Every line below should be given again without alteration.

TASK MATERIAL below:

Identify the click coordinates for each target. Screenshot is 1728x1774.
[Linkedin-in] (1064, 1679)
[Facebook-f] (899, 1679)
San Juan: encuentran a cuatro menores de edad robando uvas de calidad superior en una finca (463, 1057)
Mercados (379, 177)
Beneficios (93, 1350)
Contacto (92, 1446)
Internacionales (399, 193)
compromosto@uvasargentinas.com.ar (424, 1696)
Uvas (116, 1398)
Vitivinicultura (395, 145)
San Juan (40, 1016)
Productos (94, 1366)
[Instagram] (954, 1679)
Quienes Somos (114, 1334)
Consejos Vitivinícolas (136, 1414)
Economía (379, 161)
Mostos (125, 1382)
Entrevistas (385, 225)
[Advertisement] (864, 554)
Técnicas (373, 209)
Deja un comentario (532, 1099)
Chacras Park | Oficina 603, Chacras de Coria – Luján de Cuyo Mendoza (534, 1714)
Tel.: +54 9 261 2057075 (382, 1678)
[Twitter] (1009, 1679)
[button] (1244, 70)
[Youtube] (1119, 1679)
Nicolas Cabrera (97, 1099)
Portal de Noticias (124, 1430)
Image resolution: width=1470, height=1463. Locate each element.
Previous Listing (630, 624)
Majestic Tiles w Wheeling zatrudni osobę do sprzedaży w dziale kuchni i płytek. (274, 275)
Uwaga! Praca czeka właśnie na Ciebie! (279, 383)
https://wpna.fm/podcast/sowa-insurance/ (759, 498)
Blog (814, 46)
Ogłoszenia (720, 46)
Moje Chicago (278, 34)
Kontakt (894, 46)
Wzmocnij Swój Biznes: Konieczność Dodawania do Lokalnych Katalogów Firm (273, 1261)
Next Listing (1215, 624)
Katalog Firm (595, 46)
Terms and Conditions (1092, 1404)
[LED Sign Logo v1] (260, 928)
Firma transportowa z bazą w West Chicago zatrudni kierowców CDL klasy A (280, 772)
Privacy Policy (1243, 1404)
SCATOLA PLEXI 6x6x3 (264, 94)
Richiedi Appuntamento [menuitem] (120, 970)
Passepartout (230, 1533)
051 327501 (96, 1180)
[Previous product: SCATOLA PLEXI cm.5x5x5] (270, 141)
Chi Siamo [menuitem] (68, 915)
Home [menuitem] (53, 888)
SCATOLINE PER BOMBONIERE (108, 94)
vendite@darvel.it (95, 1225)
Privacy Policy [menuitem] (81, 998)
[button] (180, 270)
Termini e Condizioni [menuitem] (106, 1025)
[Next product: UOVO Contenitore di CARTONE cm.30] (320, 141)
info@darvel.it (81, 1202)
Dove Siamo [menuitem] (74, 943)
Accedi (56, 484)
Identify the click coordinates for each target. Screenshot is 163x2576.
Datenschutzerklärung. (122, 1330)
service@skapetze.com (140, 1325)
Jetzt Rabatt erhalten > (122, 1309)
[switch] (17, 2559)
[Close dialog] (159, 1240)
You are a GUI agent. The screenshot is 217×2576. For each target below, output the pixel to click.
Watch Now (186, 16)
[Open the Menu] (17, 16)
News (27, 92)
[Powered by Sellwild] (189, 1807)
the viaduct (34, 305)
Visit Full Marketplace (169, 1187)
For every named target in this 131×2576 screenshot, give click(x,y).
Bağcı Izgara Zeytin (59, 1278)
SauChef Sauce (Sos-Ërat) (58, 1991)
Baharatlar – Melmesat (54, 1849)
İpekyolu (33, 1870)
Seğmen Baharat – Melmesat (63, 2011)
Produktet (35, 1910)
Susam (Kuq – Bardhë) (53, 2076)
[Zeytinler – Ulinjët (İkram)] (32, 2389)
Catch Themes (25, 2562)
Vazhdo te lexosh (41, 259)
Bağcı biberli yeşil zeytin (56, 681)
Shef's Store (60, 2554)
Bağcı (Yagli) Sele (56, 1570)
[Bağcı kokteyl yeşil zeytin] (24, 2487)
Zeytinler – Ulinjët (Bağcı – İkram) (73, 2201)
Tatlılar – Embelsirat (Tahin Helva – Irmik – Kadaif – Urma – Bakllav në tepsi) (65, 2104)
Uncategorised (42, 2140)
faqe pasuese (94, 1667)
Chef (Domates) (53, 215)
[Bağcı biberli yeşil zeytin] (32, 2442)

End of TASK MATERIAL.

→ **ANSWER FOR THE TASK**
Identify the click coordinates for each target. Screenshot is 1728x1774.
[Linkedin-in] (1064, 1679)
[Facebook-f] (899, 1679)
San Juan: encuentran a cuatro menores de edad robando uvas de calidad superior en una finca (463, 1057)
Mercados (379, 177)
Beneficios (93, 1350)
Contacto (92, 1446)
Internacionales (399, 193)
compromosto@uvasargentinas.com.ar (424, 1696)
Uvas (116, 1398)
Vitivinicultura (395, 145)
San Juan (40, 1016)
Productos (94, 1366)
[Instagram] (954, 1679)
Quienes Somos (114, 1334)
Consejos Vitivinícolas (136, 1414)
Economía (379, 161)
Mostos (125, 1382)
Entrevistas (385, 225)
[Advertisement] (864, 554)
Técnicas (373, 209)
Deja un comentario (532, 1099)
Chacras Park | Oficina 603, Chacras de Coria – Luján de Cuyo Mendoza (534, 1714)
Tel.: +54 9 261 2057075 (382, 1678)
[Twitter] (1009, 1679)
[button] (1244, 70)
[Youtube] (1119, 1679)
Nicolas Cabrera (97, 1099)
Portal de Noticias (124, 1430)
Image resolution: width=1470, height=1463. Locate each element.
Previous Listing (630, 624)
Majestic Tiles w Wheeling zatrudni osobę do sprzedaży w dziale kuchni i płytek. (274, 275)
Uwaga! Praca czeka właśnie na Ciebie! (279, 383)
https://wpna.fm/podcast/sowa-insurance/ (759, 498)
Blog (814, 46)
Ogłoszenia (720, 46)
Moje Chicago (278, 34)
Kontakt (894, 46)
Wzmocnij Swój Biznes: Konieczność Dodawania do Lokalnych Katalogów Firm (273, 1261)
Next Listing (1215, 624)
Katalog Firm (595, 46)
Terms and Conditions (1092, 1404)
[LED Sign Logo v1] (260, 928)
Firma transportowa z bazą w West Chicago zatrudni kierowców CDL klasy A (280, 772)
Privacy Policy (1243, 1404)
SCATOLA PLEXI 6x6x3 (264, 94)
Richiedi Appuntamento [menuitem] (120, 970)
Passepartout (230, 1533)
051 327501 (96, 1180)
[Previous product: SCATOLA PLEXI cm.5x5x5] (270, 141)
Chi Siamo [menuitem] (68, 915)
Home [menuitem] (53, 888)
SCATOLINE PER BOMBONIERE (108, 94)
vendite@darvel.it (95, 1225)
Privacy Policy [menuitem] (81, 998)
[button] (180, 270)
Termini e Condizioni [menuitem] (106, 1025)
[Next product: UOVO Contenitore di CARTONE cm.30] (320, 141)
info@darvel.it (81, 1202)
Dove Siamo [menuitem] (74, 943)
Accedi (56, 484)
Identify the click coordinates for each target. Screenshot is 163x2576.
Datenschutzerklärung. (122, 1330)
service@skapetze.com (140, 1325)
Jetzt Rabatt erhalten > (122, 1309)
[switch] (17, 2559)
[Close dialog] (159, 1240)
You are a GUI agent. The screenshot is 217×2576. For each target below, output the pixel to click.
Watch Now (186, 16)
[Open the Menu] (17, 16)
News (27, 92)
[Powered by Sellwild] (189, 1807)
the viaduct (34, 305)
Visit Full Marketplace (169, 1187)
For every named target in this 131×2576 screenshot, give click(x,y).
Bağcı Izgara Zeytin (59, 1278)
SauChef Sauce (Sos-Ërat) (58, 1991)
Baharatlar – Melmesat (54, 1849)
İpekyolu (33, 1870)
Seğmen Baharat – Melmesat (63, 2011)
Produktet (35, 1910)
Susam (Kuq – Bardhë) (53, 2076)
[Zeytinler – Ulinjët (İkram)] (32, 2389)
Catch Themes (25, 2562)
Vazhdo te lexosh (41, 259)
Bağcı biberli yeşil zeytin (56, 681)
Shef's Store (60, 2554)
Bağcı (Yagli) Sele (56, 1570)
[Bağcı kokteyl yeşil zeytin] (24, 2487)
Zeytinler – Ulinjët (Bağcı – İkram) (73, 2201)
Tatlılar – Embelsirat (Tahin Helva – Irmik – Kadaif – Urma – Bakllav në tepsi) (65, 2104)
Uncategorised (42, 2140)
faqe pasuese (94, 1667)
Chef (Domates) (53, 215)
[Bağcı biberli yeşil zeytin] (32, 2442)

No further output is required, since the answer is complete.